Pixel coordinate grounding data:
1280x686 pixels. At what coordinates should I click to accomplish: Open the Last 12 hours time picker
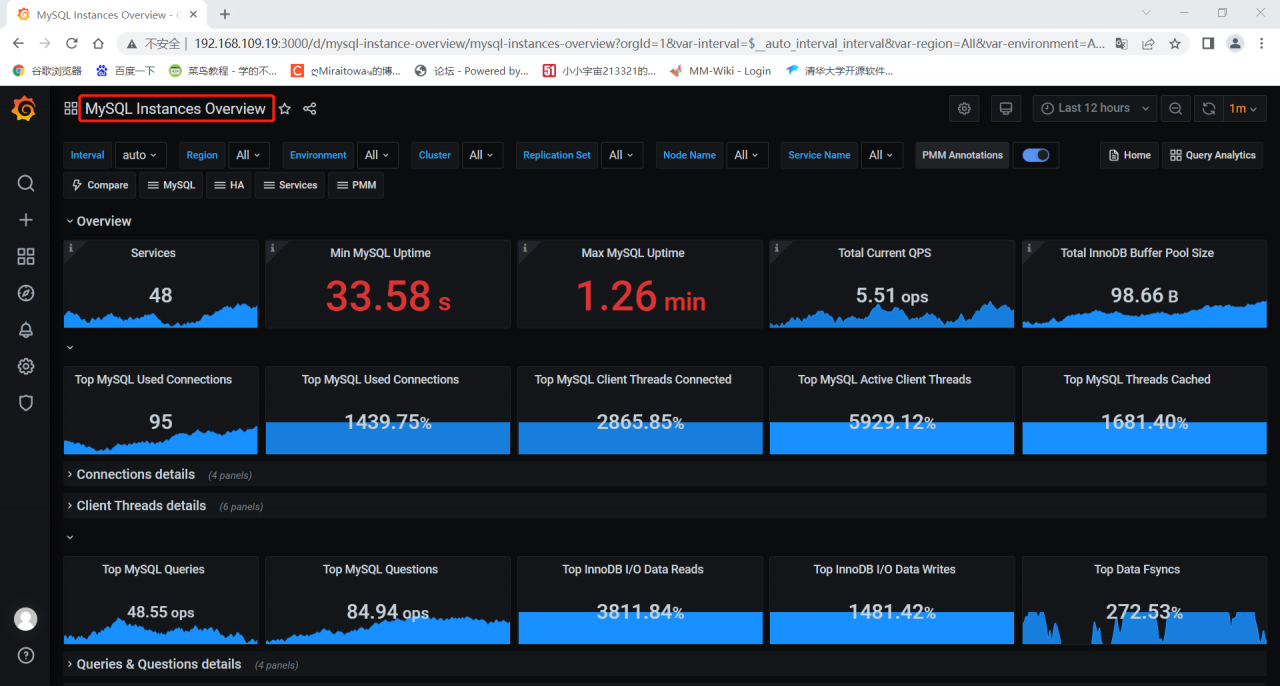point(1094,108)
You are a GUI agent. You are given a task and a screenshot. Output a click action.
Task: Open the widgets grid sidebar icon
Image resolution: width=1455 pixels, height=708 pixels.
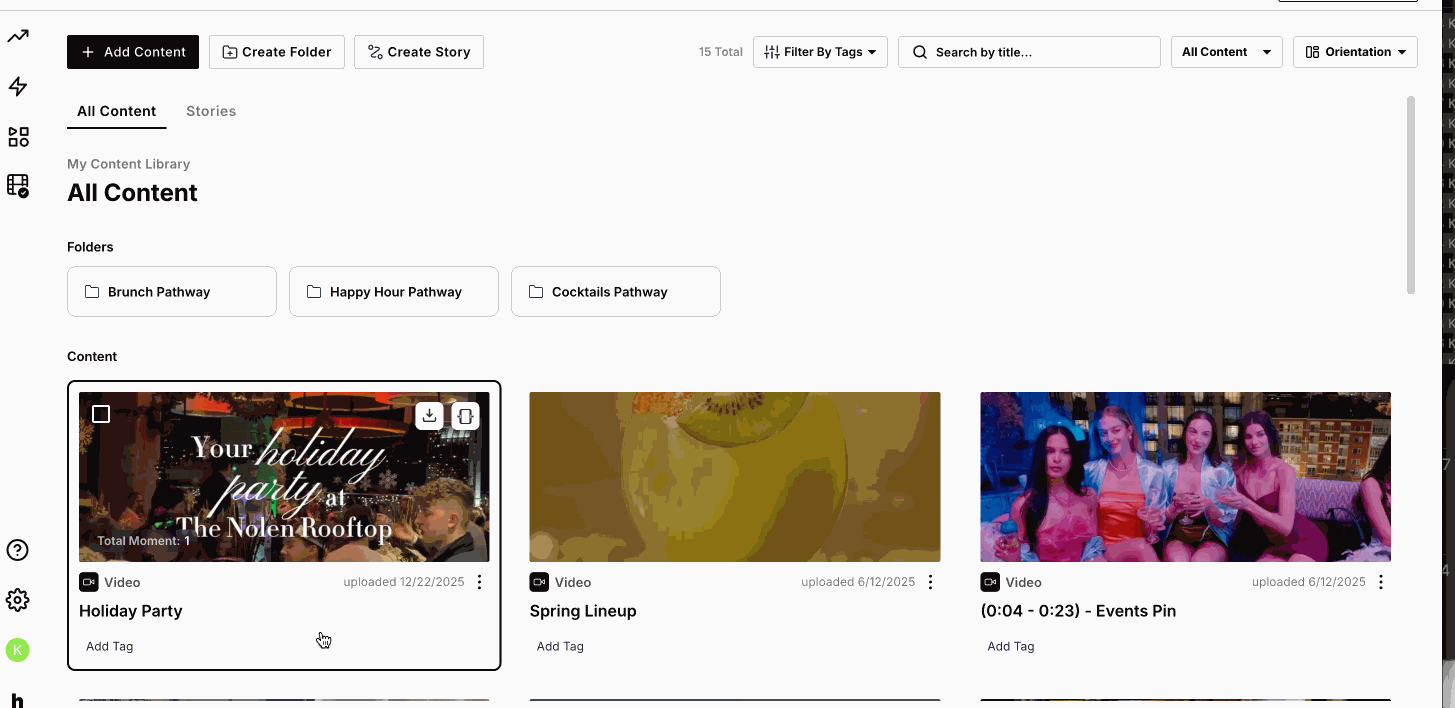[18, 137]
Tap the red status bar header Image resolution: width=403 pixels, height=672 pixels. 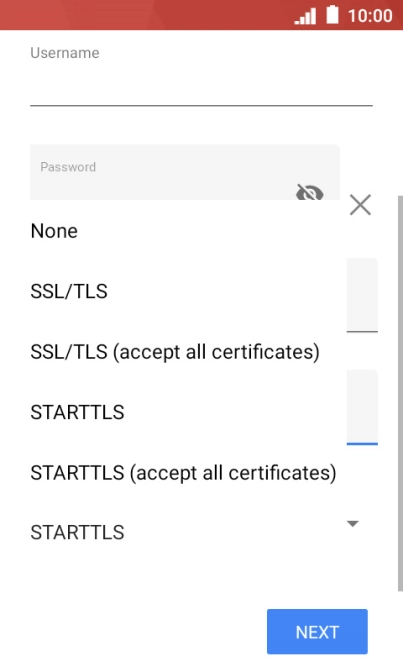(202, 15)
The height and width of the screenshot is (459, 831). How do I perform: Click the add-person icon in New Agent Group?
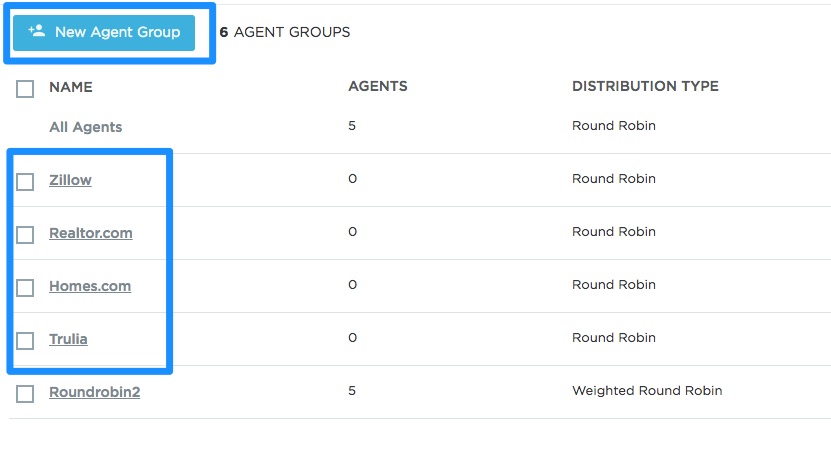37,31
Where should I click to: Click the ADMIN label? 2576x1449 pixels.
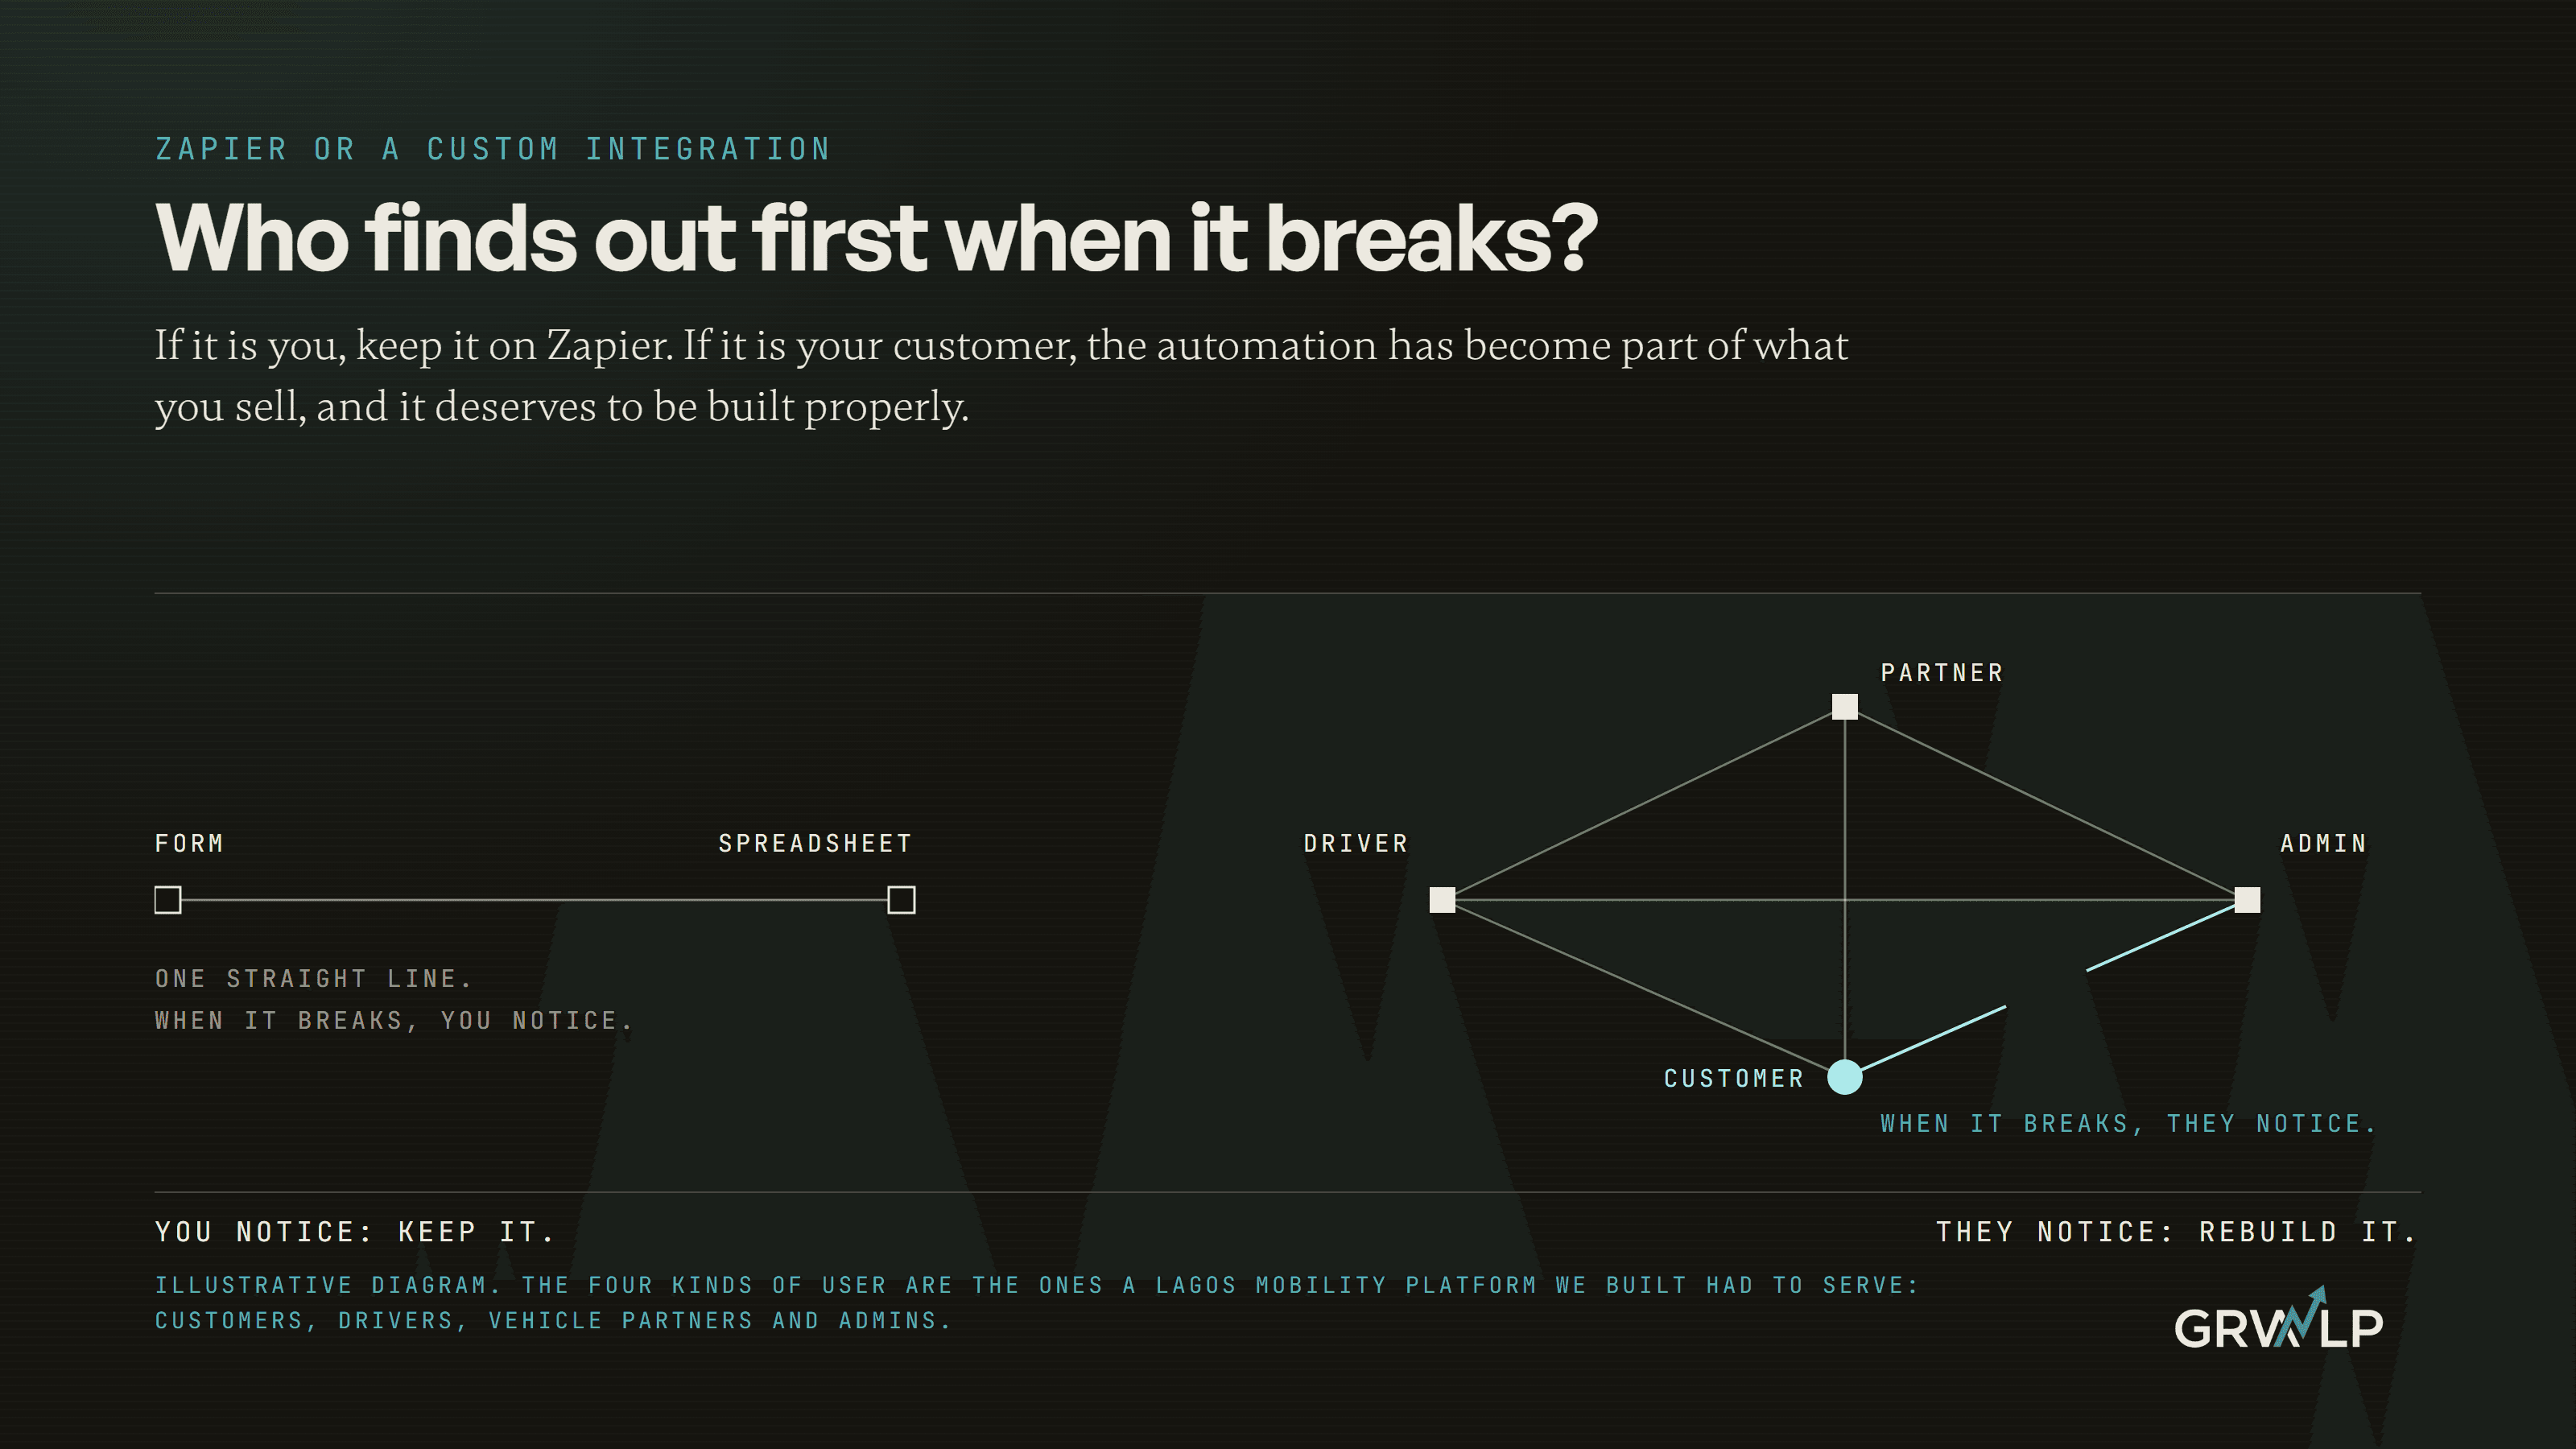click(x=2323, y=843)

WORK INSTRUCTIONS: Leaving every picture out, return the lines from the one containing "The height and" through the last line of the records exactly.

WRITTEN REPLY:
The height and width of the screenshot is (459, 831). How do I perform: Click the add-person icon in New Agent Group?
37,31
Where should I click to: Click the ADMIN label? 2576x1449 pixels.
click(x=2323, y=843)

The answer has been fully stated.